» QUOTED TEXT:

►

To address this challenge, methods that can identify and quantify different waste types are required. Accurate classification of plastics, metals, glass, and other anthropogenic debris supports targeted waste management strategies and enables automated monitoring systems that can reduce costs and labor [
8,
9,
10].
Recent advances in computer vision have enabled automated, image-based monitoring systems to replace traditional manual observation. Deep learning techniques—particularly object detection and tracking—have significantly improved monitoring capabilities for dynamic environments. For instance, YOLO-based detection integrated with DeepSORT tracking has shown promising performance for continuous monitoring of floating waste under varying water and lighting conditions [
11,
12,
13,
14].

◄

» GOAL A:
Add 136 to every coordinate in the answers, and write out all the entries from the first one through the line containing "Expand the find", requests included.
» GOAL B:
Add a few sentences that continue the passage on image-based waste monitoring from the point where it ends.
The passage on waste monitoring and the entries below it are unrelated to each other.

» DATA TO PROCESS:

►

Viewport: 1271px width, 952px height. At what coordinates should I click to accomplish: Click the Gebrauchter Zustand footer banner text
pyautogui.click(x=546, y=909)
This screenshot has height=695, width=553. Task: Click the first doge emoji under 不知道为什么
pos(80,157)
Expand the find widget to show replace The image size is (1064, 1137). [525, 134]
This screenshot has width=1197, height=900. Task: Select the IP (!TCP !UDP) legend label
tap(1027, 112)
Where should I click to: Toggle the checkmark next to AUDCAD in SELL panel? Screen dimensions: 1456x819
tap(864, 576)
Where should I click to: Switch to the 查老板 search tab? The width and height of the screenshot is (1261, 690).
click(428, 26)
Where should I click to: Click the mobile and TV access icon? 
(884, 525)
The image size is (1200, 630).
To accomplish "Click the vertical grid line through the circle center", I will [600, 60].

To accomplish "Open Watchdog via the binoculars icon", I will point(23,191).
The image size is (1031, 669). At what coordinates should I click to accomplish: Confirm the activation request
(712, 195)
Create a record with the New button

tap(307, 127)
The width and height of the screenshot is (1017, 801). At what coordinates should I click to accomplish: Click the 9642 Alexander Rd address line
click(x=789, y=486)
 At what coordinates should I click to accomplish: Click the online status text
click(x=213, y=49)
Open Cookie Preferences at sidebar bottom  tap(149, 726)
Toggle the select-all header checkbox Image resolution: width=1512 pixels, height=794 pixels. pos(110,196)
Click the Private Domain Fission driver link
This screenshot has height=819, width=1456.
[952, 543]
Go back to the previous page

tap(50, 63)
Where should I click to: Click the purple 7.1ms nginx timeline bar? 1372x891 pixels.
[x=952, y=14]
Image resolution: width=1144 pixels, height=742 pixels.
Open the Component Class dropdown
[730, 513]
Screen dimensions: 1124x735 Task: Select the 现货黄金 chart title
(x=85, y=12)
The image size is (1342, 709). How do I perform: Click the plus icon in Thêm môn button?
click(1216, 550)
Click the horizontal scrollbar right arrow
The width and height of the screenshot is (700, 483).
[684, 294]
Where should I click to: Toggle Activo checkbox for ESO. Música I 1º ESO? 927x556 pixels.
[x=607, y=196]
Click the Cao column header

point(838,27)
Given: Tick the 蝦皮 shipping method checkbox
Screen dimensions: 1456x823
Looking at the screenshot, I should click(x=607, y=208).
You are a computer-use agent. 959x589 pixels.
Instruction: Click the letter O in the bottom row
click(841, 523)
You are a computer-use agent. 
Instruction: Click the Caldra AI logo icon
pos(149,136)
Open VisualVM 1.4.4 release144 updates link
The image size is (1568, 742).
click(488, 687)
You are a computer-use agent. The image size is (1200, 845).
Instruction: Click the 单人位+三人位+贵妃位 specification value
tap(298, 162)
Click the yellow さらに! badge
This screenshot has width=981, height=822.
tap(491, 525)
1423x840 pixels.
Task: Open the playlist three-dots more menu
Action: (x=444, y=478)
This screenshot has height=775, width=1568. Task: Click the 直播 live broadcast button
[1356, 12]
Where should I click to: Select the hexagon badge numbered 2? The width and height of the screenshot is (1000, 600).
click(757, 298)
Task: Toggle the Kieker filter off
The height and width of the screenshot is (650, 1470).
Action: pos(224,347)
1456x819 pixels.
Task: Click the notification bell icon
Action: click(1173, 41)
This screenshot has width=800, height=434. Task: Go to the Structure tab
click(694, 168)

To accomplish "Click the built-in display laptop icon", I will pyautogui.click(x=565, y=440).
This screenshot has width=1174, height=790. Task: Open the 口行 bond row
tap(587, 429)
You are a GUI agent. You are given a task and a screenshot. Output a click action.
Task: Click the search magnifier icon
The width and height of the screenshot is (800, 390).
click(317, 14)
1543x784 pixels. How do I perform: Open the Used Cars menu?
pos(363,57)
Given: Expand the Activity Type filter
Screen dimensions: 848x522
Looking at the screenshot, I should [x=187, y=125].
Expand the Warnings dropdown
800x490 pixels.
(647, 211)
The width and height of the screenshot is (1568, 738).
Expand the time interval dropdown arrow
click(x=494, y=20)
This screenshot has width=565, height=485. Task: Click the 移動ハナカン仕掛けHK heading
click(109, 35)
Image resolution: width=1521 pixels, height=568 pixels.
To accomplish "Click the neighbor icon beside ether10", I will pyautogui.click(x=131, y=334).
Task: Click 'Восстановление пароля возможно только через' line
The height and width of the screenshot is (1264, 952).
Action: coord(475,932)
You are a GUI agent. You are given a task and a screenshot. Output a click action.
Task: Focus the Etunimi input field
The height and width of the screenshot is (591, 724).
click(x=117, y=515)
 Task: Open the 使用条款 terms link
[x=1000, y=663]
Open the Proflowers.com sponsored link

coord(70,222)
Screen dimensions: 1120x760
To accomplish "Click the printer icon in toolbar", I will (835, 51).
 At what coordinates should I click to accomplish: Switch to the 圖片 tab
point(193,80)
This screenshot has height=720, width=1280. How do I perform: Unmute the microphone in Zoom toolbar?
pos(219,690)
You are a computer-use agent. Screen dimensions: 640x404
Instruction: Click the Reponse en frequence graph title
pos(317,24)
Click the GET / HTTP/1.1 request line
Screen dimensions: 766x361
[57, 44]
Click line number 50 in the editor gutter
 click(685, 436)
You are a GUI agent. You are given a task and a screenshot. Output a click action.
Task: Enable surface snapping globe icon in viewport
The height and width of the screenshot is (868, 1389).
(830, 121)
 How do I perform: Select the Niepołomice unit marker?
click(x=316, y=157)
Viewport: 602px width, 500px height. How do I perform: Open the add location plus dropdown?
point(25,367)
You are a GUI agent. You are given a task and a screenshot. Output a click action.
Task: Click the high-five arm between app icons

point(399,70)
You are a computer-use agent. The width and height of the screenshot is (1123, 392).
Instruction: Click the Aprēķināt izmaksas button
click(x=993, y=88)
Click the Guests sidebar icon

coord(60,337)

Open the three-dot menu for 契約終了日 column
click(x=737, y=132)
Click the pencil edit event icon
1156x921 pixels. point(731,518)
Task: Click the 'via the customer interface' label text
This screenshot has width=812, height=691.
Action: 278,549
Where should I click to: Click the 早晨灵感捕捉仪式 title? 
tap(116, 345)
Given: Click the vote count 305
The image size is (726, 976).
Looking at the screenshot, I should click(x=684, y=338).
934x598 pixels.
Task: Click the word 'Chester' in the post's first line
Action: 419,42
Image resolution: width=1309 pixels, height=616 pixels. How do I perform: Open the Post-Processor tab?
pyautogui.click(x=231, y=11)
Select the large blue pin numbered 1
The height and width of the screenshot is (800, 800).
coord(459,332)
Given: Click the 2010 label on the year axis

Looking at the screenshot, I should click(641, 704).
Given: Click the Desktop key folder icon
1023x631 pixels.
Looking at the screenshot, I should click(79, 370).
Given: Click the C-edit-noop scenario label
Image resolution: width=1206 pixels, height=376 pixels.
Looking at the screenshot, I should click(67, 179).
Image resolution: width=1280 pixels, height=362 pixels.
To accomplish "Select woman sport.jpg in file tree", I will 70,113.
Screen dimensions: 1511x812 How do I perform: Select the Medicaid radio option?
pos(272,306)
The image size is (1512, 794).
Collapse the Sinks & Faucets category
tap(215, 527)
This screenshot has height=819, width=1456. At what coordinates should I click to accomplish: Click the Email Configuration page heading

◄

» TASK RESULT A:
Viewport: 1271px width, 952px height. At what coordinates should I click to accomplish: Click the Gebrauchter Zustand footer banner text
pyautogui.click(x=682, y=1045)
This screenshot has height=695, width=553. Task: Click the first doge emoji under 不知道为什么
pos(216,293)
Expand the find widget to show replace The image size is (1064, 1137). [661, 270]

» TASK RESULT B:
Numerous studies have investigated river waste modeling and monitoring to understand spatial distribution and accumulation dynamics. Lebreton et al. [
1] identified major source rivers such as the Yangtze, Ganges, and Niger through a global emission model. Gasperi et al. [
9] and González-Fernández et al. [
10] applied image-based approaches along the Seine and Rhine, while Kataoka et al. [
15] demonstrated image-based quantification under flood conditions in Japan. Recent studies in Malaysia and China achieved 85–90% accuracy using YOLO-based detection [
16,
17] and van Lieshout et al. [
18] reported 68.7% precision in Jakarta’s rivers, with performance declining under local variability. A YOLO + DeepSORT system previously trained on 5711 flume images achieved over 81% mAP in laboratory settings but lower accuracy in natural environments due to reflections, lighting variation, and occlusion [
19,
20]. Overall, river waste monitoring has advanced globally, yet site-specific adaptation and environmental variability remain major challenges, emphasizing the need for transferable and efficient monitoring frameworks.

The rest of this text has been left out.